**WORK TO DO:** Identify every line of the material below that contains the word "Expand", and copy each one. Case matters.

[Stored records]
******************************
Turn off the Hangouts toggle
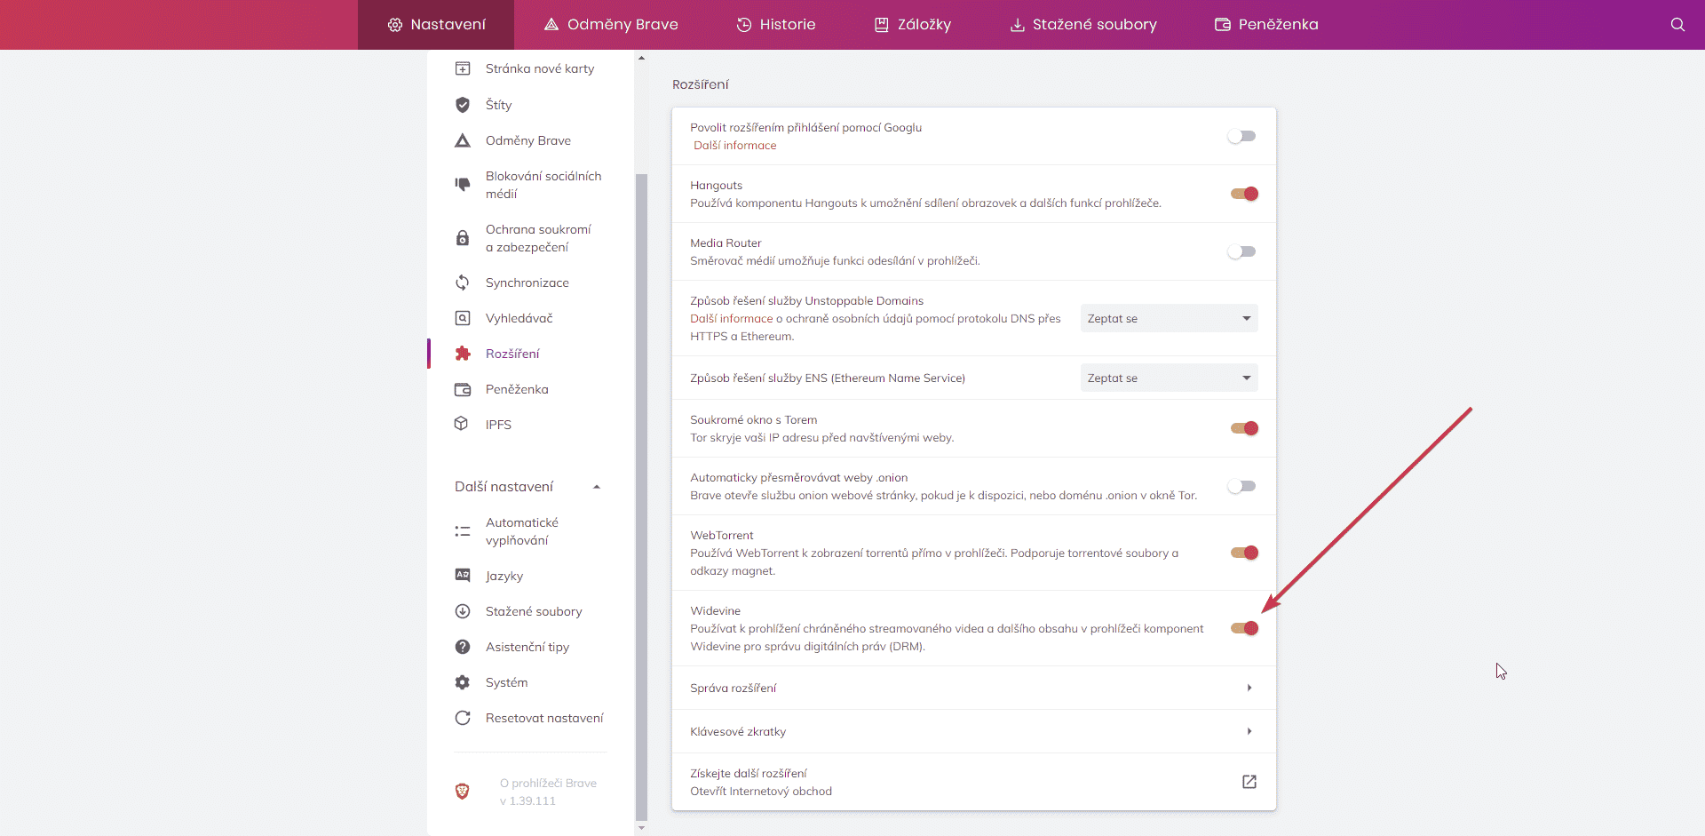Image resolution: width=1705 pixels, height=836 pixels. pos(1244,194)
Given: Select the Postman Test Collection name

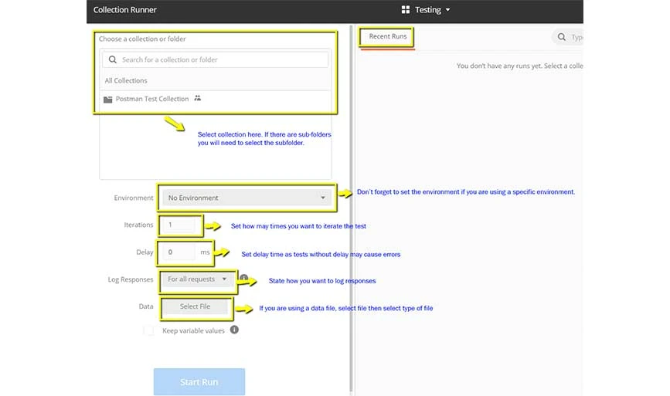Looking at the screenshot, I should coord(152,99).
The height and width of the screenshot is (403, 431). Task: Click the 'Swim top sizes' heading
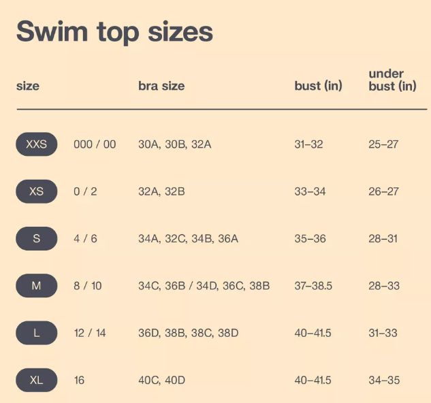coord(114,31)
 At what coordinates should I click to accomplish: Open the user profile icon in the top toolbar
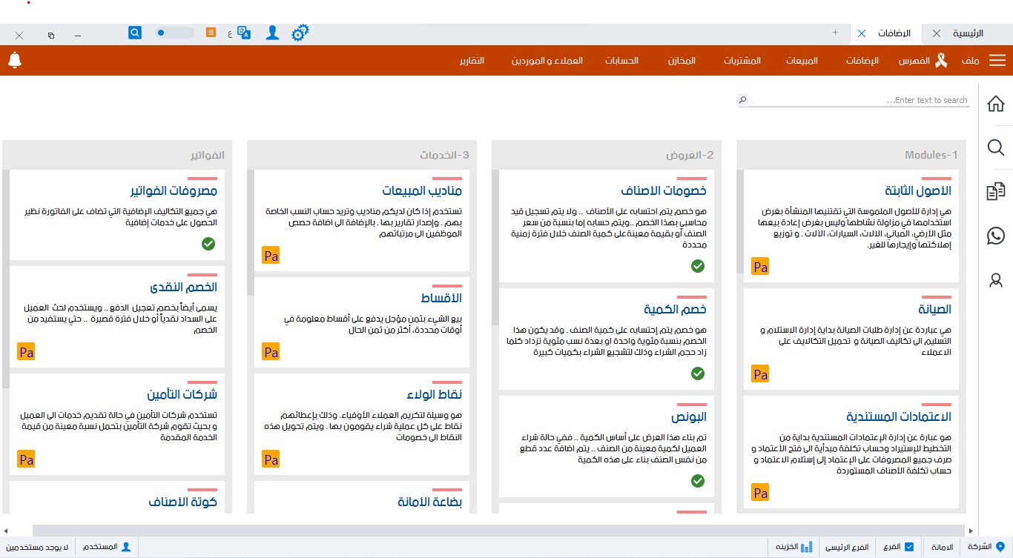(x=272, y=33)

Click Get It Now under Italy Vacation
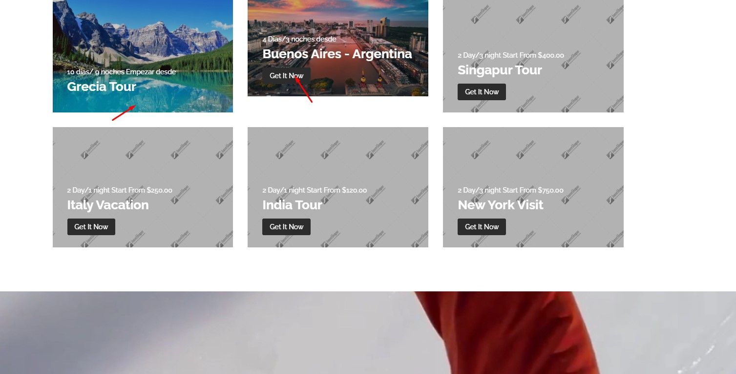pos(91,227)
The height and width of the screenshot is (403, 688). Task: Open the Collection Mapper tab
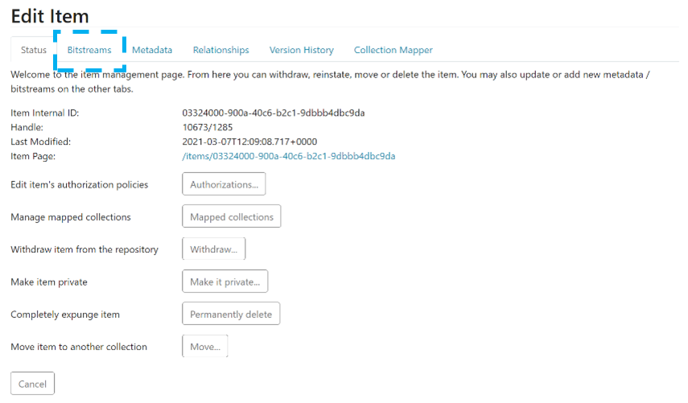[393, 50]
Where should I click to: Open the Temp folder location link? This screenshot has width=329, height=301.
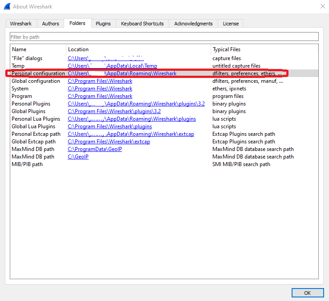pos(112,66)
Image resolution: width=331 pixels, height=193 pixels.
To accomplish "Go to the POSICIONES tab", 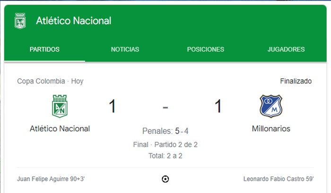I will pyautogui.click(x=205, y=49).
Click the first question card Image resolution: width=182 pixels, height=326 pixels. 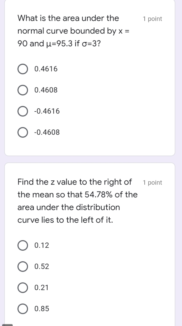pos(91,79)
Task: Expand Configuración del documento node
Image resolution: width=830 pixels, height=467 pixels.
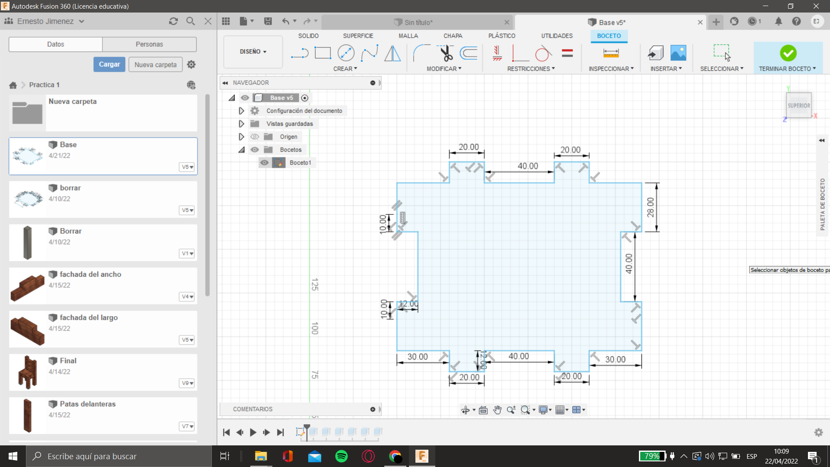Action: pos(241,111)
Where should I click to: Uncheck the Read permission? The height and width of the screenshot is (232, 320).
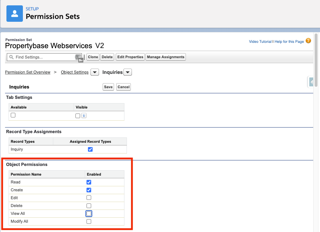pyautogui.click(x=89, y=182)
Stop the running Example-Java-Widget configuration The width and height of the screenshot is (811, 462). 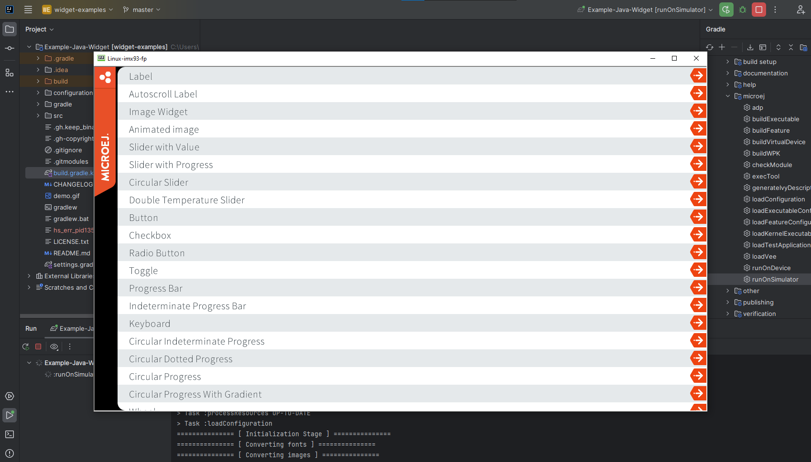tap(759, 10)
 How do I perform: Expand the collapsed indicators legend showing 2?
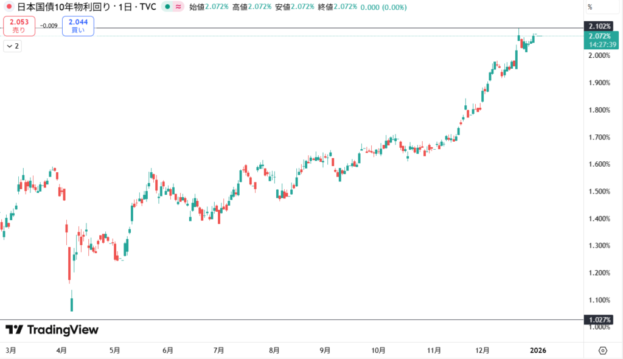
******************************
**SOLUTION FOR THIS EXERCISE:**
Task: Expand Configuración del documento node
 How do I perform: Expand the collapsed indicators legend showing 2?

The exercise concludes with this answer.